Na mitologia grega, existem seres híbridos, como as sereias, com parte do seu corpo com forma humana e outra parte com traços animais. Os seus bustos eram humanos, enquanto a outra metade de seus corpos era uma cauda de peixe.
Esses seres míticos trazidos pelo o poeta Homero no canto XII da Odisseia possivelmente escrito no século 9 antes de Cristo, traziam consigo uma beleza fascinante. As lindas sereias tinham um canto dos deuses em seus lábios que encantava os marinheiros desavisados que passavam na ilha de Capri.

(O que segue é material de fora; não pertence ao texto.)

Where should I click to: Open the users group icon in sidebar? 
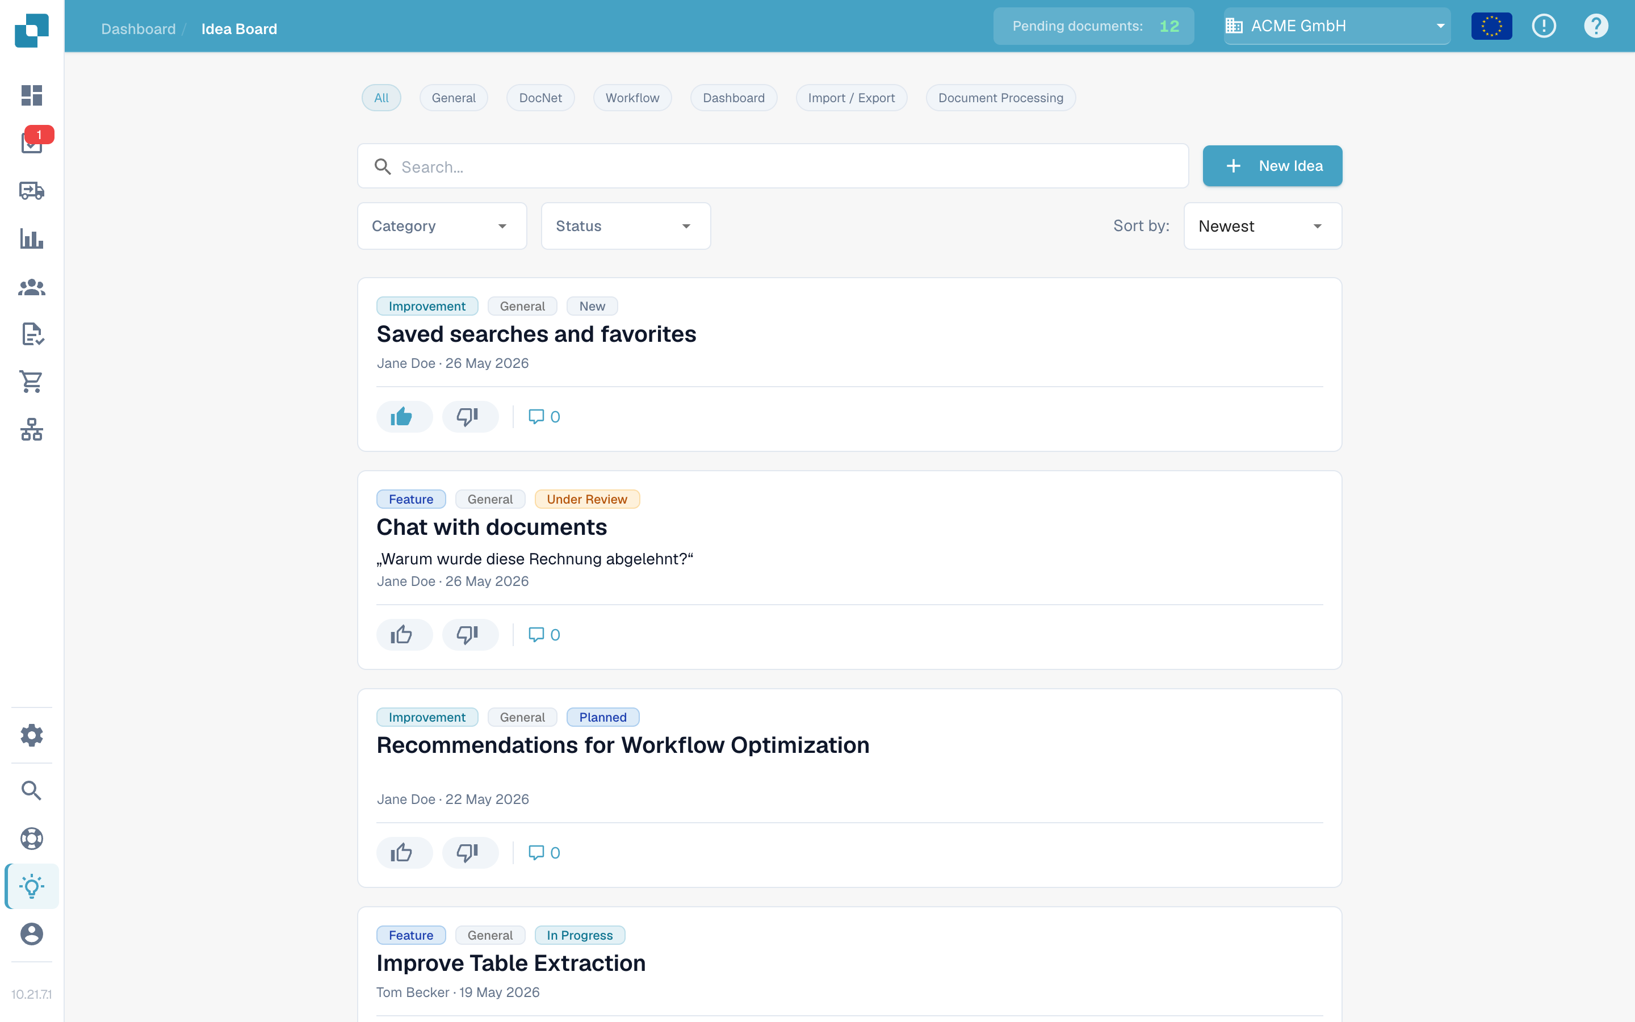pos(32,287)
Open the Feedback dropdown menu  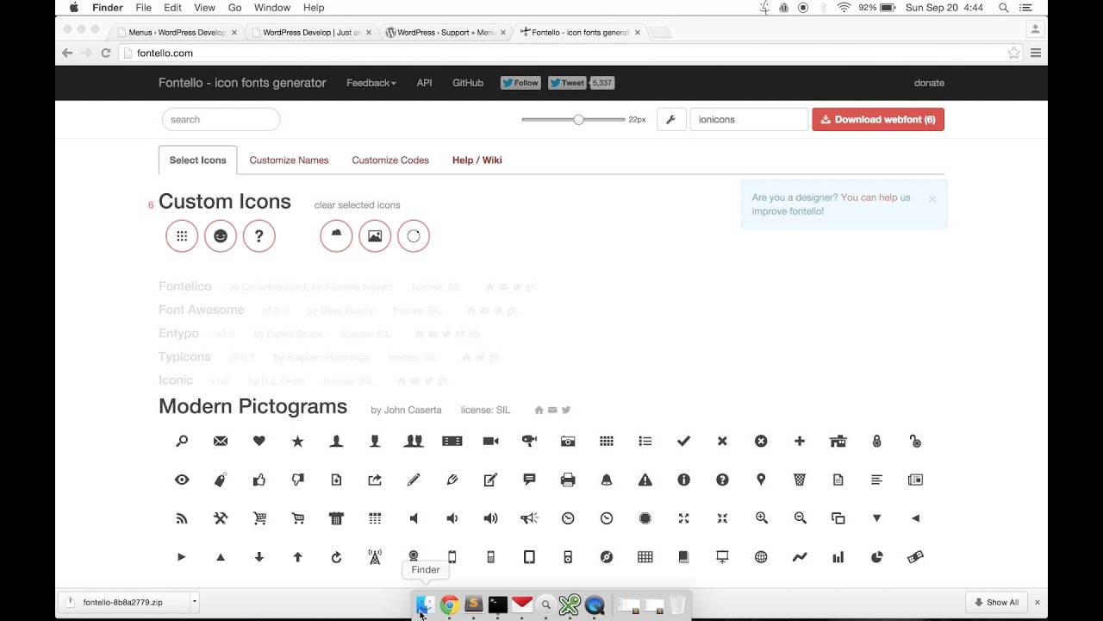[371, 83]
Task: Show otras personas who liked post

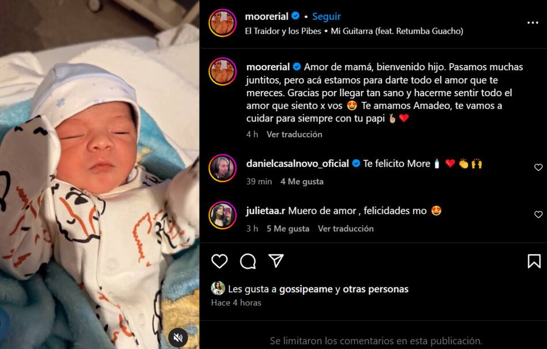Action: point(376,289)
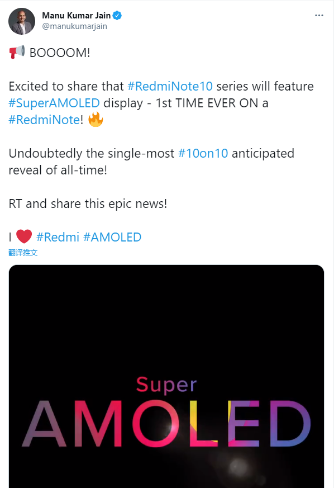
Task: Click the megaphone emoji before BOOOOM
Action: pos(17,52)
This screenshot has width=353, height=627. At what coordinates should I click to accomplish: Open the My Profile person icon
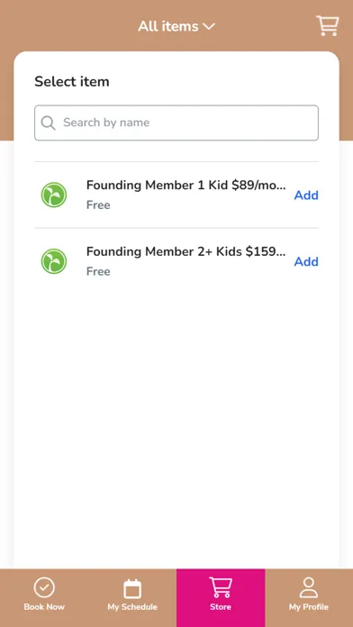point(309,587)
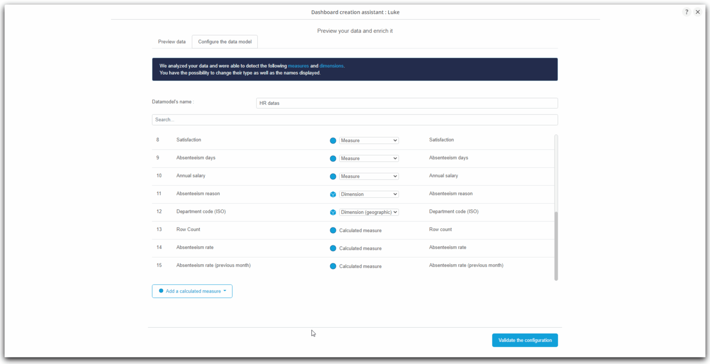Expand the Absenteeism days type dropdown
The image size is (710, 364).
coord(369,158)
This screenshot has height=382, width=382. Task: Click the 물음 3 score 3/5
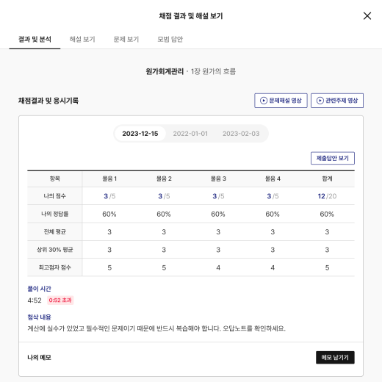click(218, 196)
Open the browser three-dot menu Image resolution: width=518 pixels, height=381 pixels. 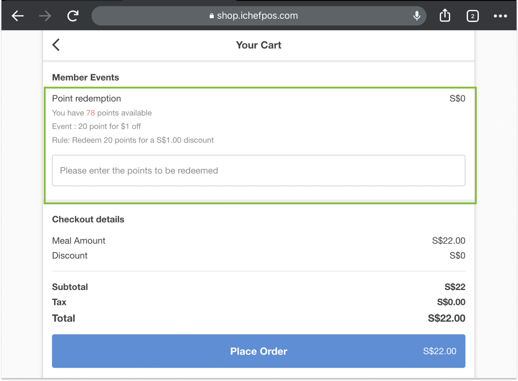tap(500, 16)
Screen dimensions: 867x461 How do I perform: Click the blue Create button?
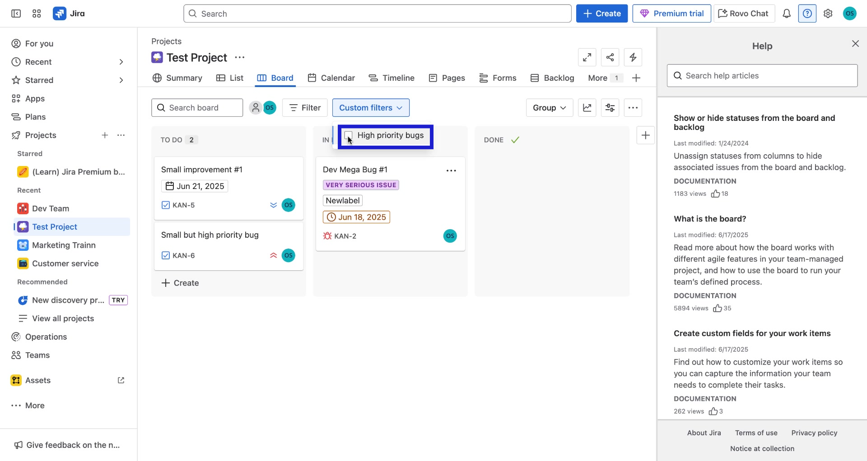pos(601,14)
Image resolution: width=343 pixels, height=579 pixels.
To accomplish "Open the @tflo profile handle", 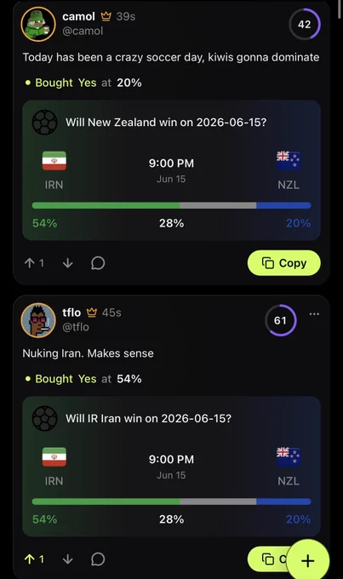I will [76, 327].
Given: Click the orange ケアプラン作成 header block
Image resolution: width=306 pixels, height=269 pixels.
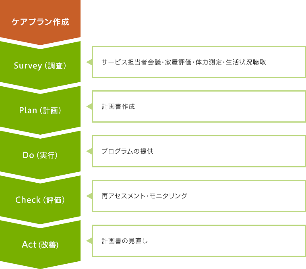Looking at the screenshot, I should point(40,21).
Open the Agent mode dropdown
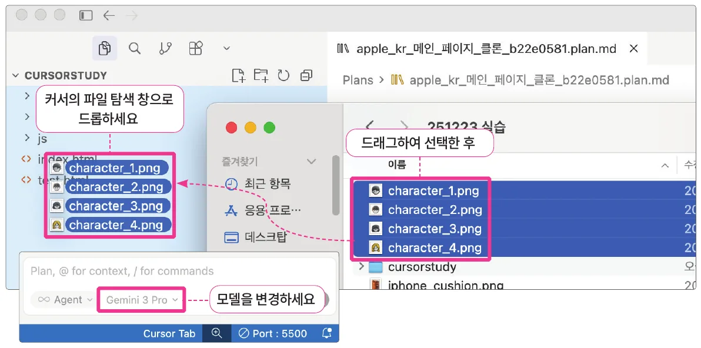This screenshot has height=348, width=701. point(62,300)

Seduzidos pelo o maravilhoso canto das sereias, os marinheiros descuidavam da embarcação e eram conduzidos a lugares rochosos onde os barcos batiam violentamente nas pedras e naufragavam. As sereias, então, levavam os marinheiros para o fundo do mar.
Apesar da ilha de Capri estar repleta de ossos de outros marinheiros que sucumbiram aos encantos das sereias, deixando um claro um sinal de grande perigo e de morte, o estupendo canto encantava os que passavam por lá.
Por isso, a expressão “canto da sereia” é empregada para designar um discurso agradável e persuasivo que esconde uma farsa.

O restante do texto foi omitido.